#### PASSAGE ####

2. Practical Approach
The economics of the trial to the client may preclude two forensic accountants in the usual criminal tax prosecution. In this circumstance, the testimony of the forensic accountant should be carefully limited to analysis of the documentary and oral testimony in evidence. Further, the analysis should not be overbroad into everything that has been developed, used or not during the course of the engagement. The rule that the cross-examination is limited to the subject of the direct examination, together with the exercise of attorney-client privilege and work product privilege doctrine, affords a measure of protection. In many cases, the Government invokes these privileges to protect its “summary of expert witness.” Since such witness precedes the defense expert witness, the court’s ruling, usually in favor of limiting the cross-examination to the evidence in the record, should be equally applied.

#### MATERIAL SHOWN ####

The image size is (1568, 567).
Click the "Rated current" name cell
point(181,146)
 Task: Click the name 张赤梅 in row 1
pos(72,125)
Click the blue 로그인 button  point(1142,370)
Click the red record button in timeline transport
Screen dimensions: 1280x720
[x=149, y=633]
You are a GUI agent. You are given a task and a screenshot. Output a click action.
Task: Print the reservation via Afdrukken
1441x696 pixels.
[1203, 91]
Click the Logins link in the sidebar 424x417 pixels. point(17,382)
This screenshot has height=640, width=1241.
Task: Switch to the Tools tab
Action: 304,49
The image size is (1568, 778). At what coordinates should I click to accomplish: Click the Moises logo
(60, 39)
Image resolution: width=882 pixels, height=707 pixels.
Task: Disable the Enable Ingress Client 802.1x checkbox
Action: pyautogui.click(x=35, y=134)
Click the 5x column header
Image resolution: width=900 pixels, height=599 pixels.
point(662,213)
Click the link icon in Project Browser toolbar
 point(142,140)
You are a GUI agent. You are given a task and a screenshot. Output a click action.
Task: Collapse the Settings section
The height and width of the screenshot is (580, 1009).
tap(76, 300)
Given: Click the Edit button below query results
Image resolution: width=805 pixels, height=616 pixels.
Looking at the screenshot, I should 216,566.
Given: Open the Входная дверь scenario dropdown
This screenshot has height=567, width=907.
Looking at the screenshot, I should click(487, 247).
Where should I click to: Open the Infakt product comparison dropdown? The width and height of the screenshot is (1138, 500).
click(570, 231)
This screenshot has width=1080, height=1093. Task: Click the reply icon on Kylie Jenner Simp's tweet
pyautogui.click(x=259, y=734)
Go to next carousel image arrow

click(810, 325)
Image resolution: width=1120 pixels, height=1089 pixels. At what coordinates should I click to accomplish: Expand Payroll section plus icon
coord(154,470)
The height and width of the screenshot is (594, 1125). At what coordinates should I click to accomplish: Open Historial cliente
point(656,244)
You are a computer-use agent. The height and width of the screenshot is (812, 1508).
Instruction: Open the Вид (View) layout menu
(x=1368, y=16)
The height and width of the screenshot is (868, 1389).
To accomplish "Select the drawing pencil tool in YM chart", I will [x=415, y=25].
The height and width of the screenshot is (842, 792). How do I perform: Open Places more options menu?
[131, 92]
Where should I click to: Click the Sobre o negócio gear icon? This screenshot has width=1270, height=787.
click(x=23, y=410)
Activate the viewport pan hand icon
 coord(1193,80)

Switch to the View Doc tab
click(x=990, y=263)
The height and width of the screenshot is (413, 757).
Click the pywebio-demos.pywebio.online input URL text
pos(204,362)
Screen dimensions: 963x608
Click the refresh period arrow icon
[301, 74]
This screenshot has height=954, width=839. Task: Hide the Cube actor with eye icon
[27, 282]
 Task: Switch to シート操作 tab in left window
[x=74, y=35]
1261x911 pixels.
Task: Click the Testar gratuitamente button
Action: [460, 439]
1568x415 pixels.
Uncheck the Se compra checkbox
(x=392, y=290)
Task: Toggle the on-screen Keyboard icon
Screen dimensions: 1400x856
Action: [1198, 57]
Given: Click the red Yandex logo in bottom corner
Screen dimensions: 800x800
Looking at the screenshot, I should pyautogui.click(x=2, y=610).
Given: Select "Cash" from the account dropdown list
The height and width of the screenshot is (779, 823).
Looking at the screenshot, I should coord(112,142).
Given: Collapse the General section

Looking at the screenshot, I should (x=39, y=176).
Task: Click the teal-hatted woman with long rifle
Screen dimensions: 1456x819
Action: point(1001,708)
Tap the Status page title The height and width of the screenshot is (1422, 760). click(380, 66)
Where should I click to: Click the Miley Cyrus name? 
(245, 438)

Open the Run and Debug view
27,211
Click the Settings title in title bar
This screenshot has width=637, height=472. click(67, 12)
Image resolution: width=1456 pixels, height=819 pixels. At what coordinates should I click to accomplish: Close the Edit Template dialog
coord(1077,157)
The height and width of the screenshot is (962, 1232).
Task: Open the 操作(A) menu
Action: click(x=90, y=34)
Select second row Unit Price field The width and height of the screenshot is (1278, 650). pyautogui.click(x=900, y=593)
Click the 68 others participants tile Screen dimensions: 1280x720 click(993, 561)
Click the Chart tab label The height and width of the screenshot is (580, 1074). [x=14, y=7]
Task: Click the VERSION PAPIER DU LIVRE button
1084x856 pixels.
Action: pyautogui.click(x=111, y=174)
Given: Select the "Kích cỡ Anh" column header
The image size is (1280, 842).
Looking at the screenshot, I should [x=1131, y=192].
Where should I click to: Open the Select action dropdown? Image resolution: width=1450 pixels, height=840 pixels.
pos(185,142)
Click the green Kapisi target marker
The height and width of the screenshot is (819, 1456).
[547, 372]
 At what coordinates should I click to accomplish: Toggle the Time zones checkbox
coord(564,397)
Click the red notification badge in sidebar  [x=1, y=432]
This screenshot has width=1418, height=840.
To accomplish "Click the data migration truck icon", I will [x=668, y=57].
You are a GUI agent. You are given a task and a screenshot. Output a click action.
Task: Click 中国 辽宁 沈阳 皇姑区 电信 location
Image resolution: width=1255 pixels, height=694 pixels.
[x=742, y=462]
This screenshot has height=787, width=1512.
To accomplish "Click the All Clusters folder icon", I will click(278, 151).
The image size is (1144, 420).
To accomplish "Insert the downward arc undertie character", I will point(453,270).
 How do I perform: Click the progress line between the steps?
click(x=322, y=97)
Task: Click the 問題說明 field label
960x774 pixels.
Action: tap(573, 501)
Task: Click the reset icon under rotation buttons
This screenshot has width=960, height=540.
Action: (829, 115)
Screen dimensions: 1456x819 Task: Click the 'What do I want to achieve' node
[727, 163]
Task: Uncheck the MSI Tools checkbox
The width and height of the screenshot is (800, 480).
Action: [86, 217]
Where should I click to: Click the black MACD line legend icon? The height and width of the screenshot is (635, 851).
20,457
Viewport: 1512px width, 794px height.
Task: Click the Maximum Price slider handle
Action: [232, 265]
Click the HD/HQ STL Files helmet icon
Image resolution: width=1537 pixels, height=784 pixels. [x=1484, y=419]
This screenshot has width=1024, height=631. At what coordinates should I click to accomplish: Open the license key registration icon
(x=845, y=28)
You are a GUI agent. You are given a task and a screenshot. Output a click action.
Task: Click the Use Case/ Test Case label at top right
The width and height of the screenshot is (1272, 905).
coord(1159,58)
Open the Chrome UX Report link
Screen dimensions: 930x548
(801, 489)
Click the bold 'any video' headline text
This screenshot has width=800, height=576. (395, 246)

####

» WHAT IS BEING ASKED: Continue the passage about limiting a forensic accountant's testimony in a criminal tax prosecution, starting after its last sentence.

» ANSWER:
Thus, it is necessary to be careful as to the information relied upon in direct examination in order to minimize the risk of disclosing all the information the forensic accountant obtained or utilized during the engagement. For the purpose of the direct examination, the forensic accountant-witness should be clear about the information relied upon, or to be relied upon. There should be clear communication between the attorney and the forensic accountant prior to testimony as to the parameters and all aspects of the testimony.
The use of an accountant who has been trained by education and experience to analyze financial information by direct and indirect accounting methods to assist in criminal tax investigation or prosecution is necessary and essential to effectively represent a taxpayer under such scrutiny. Creativity within the bounds of reliable accounting methods is key. Constant and clear communication with the attorney and the taxpayer are necessary in order to prepare a realistic defense, given the particular facts and circumstance. To be a forensic accountant requires not only accounting skills, but an understanding of the trial and criminal tax prosecution process.
Forensic accountants are essential to a successful representation of the taxpayer involved in a criminal tax investigation prosecution.
For additional background information you may wish to review, “Role of the Forensic Accountant during Criminal Tax Investigation” authored by a renowned forensic accountant:
Richard O. Clark
Clark and Co., P.C.
Certified Public Accountants
(Criminal Tax Fraud 1999 Edition, Section B)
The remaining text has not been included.